Hanya berharap mukjizat. Tentang kuasa Tuhan yang mampu
menterjemahkan arti keajaiban. Saat jantung tak mampu lagi menjalankan
fungsinya dengan sempurna. Saat paru hanya mampu mengembang dengan
bantuan mesin. Ventilator, seolah menjadi raja pada mereka yang gagal
napas. Lalu obat pacu jantung mulai turut mengendalikan detak
jantungnya.
Sungguh, aku tak pernah berharap untuk
membunuh putriku. Tujuh tahun dalam pembaringannya, cukup membuat
hatiku tak berdaya membayangkan tentang masa depannya. Gadisku yang
sedang mekar dalam cerah cerianya. Dalam indah mimpi-mimpi yang berakhir
pada gurauan hangat dengan teman setianya. Teman yg hanya terlihat oleh
mata yang senantiasa gelap dalam terang.
***
"Mamak,
aku melihat seorang perempuan di kamarku. Ia terus menatapku. Ku kira
itu mamak. Tapi setelah aku bertanya padanya, ia bilang ia seusiaku."
"Sudahlah
nduk, mungkin kau hanya mimpi. Sejak kau jatuh beberapa hari yang lalu,
kau hanya diam tanpa suara. Dari sekian banyak orang yang menjengukmu,
tak satupun yang kau kenali."
"Tidak, kemarin aku berjalan-jalan
dengannya.

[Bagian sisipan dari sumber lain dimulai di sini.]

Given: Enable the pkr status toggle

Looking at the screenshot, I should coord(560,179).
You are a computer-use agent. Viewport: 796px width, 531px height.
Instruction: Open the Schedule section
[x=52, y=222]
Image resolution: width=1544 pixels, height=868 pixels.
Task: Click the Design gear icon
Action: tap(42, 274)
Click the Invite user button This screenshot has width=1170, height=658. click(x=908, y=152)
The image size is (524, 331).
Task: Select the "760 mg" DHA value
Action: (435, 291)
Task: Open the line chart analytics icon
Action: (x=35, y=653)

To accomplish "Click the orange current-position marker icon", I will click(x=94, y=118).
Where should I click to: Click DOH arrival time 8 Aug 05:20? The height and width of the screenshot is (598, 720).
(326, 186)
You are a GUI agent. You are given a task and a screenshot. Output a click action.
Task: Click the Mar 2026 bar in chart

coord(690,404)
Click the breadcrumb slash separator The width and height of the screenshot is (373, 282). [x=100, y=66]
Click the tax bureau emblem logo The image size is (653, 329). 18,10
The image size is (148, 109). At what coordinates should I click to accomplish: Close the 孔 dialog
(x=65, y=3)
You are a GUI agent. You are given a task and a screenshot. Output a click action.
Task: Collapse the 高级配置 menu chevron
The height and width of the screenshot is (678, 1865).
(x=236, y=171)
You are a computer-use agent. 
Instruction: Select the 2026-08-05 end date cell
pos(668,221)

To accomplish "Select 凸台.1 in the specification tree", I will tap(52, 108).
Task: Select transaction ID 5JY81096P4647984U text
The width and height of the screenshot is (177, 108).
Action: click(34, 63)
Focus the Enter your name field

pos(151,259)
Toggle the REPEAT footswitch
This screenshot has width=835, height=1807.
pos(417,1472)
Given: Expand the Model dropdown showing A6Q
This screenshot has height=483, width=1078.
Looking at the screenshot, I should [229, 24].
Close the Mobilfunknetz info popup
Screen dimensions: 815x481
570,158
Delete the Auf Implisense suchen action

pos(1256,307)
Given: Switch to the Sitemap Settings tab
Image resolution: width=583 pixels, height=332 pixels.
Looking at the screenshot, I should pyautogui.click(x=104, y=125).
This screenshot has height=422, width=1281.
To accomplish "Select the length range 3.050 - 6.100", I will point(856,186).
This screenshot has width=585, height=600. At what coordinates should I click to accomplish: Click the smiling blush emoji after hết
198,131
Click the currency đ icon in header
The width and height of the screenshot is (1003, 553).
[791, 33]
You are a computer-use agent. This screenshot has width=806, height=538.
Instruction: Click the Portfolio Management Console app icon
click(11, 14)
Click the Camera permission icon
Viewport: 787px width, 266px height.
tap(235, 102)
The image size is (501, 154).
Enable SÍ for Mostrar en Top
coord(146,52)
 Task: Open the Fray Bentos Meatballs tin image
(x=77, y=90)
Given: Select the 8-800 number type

Bercerita banyak hal tentang mimpi-mimpi kami. Ia mengajakku
ke sebuah tempat yang sangat indah. Hijau. Pink. Merah. Iapun memberikan
semua warna yang kusuka." gadisku terus bercerita dengan senyum
manisnya.
Aku hanya bisa memasang telingaku. Mulutku bungkam membisu. Hanya butiran dingin yang memenuhi mataku.
"Mak,
tempat itu indah. Sangat terang. Bahkan aku bisa melihat awan dengan
sangat jelas. Mak, mengapa engkau mematikan lampunya? Atau memang sedang
mati lampu ya, Mak?"
Aku hanya bisa membawa diriku dalam
diam. Semuanya telah terjadi. Dan aku hanya bisa mengharap mukjizat.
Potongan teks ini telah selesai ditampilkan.